GlobalResponseNorm#

class GlobalResponseNorm(dim, eps=1e-6)#

Bases: Module

Global Response Normalisation (GRN) layer (Woo et al., arXiv:2301.00808).

Computes a per-channel global L2 norm across all spatial positions, normalises each channel norm by the cross-channel mean norm, then rescales the input with learned γ / β parameters plus a residual connection:

gx  = ||x||_{spatial, L2}             # [B, 1, ..., 1, C]
nx  = gx / (mean_C(gx) + eps)         # [B, 1, ..., 1, C]
out = γ * (x * nx)  +  β  +  x        # [B, *spatial, C]
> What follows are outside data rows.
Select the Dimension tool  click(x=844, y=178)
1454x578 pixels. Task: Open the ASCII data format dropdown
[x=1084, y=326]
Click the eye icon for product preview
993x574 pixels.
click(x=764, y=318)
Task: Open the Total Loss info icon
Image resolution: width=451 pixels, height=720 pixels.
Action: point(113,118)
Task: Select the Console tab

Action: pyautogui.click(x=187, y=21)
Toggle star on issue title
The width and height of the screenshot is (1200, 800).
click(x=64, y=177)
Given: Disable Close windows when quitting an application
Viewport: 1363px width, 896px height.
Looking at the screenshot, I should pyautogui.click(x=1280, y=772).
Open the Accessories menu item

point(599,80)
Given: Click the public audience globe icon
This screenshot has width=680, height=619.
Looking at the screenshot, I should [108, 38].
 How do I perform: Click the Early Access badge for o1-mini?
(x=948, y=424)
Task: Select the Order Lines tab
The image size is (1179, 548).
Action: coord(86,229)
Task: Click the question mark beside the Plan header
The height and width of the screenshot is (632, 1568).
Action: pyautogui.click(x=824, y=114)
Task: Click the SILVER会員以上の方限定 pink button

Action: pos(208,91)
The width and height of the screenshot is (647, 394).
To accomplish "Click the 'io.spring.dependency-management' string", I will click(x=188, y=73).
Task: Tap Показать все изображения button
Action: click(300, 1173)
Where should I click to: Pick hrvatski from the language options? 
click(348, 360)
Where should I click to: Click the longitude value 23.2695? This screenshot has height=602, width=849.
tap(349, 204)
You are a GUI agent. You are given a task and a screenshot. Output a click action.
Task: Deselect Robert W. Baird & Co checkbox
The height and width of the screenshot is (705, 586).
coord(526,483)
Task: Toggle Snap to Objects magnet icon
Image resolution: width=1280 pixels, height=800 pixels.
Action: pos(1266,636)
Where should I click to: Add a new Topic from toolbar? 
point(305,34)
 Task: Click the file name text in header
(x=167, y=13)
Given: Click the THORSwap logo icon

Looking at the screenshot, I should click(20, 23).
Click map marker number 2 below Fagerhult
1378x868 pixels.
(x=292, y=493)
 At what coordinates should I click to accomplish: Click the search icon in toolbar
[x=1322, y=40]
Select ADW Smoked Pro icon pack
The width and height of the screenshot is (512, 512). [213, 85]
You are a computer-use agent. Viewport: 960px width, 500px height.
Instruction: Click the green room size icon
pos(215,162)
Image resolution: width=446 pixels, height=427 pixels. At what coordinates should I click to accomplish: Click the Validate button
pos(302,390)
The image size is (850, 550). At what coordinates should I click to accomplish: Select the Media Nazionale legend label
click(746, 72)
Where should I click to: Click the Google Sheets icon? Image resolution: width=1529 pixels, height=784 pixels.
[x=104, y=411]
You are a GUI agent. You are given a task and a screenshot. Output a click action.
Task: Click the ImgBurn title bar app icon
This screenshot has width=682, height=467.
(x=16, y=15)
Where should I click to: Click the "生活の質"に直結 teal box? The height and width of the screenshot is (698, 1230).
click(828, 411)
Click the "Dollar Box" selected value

γ and β are 1-D tensors of length C that broadcast over the batch dimension and all spatial dimensions. They are zero-initialised so the layer starts as an identity (out = x) and the network can learn to activate the normalisation only where it is beneficial.

Inter-channel competition

The divisive step gx / mean_C(gx) produces values > 1 for channels whose global L2 norm exceeds the cross-channel average, and < 1 for weaker channels. Multiplying the input by nx therefore amplifies dominant channels and suppresses weak ones, enforcing a form of lateral inhibition across the channel dimension. This is the key mechanism by which GRN combats feature collapse (see module docstring).

Unlike LayerNorm — which normalises each token’s feature vector and discards inter-channel magnitude differences — GRN preserves and amplifies these differences, making it particularly effective inside gated MLPs (GLU / SwiGLU) where per-channel activation strength carries semantic weight.

Broadcast semantics

keepdim=True in the spatial reduction produces gx of shape [B, 1, ..., 1, C] (one singleton per spatial axis). The mean is then taken along the channel axis (dim=-1, keepdim=True) to yield nx of the same shape. The subsequent multiplication x * nx broadcasts over all spatial positions without an explicit tile, so GRN is memory-efficient and agnostic to the number of spatial dimensions (1-D sequences, 2-D images, 3-D volumes, etc.).

Parameters:

dim (int)
eps (float)

dim#

Number of channels C; must equal x.shape[-1] at every forward call.

Type:: int

gamma#

Learnable per-channel scale; shape (C,), zero-initialised.

Type:: nn.Parameter

beta#

Learnable per-channel bias; shape (C,), zero-initialised.

Type:: nn.Parameter

eps#

Small positive constant added to mean_C(gx) in the denominator to prevent division by zero.

Type:: float

Reference:: Woo et al., “ConvNeXt V2”, arXiv:2301.00808 (CVPR 2023), Sec. 3 “Global Response Normalization”.

__init__(dim, eps=1e-6)#

Initialise GRN with zero-initialised gamma and beta.

Parameters:

dim (int) – Number of channels C. Must match the size of the last dimension of every input tensor passed to forward. Determines the shape of gamma and beta.
eps (float) – Small positive constant added to mean_C(gx) in the denominator for numerical stability. Defaults to 1e-6.

flop_count(num_tokens)#

Return the approximate FLOP count for one forward pass.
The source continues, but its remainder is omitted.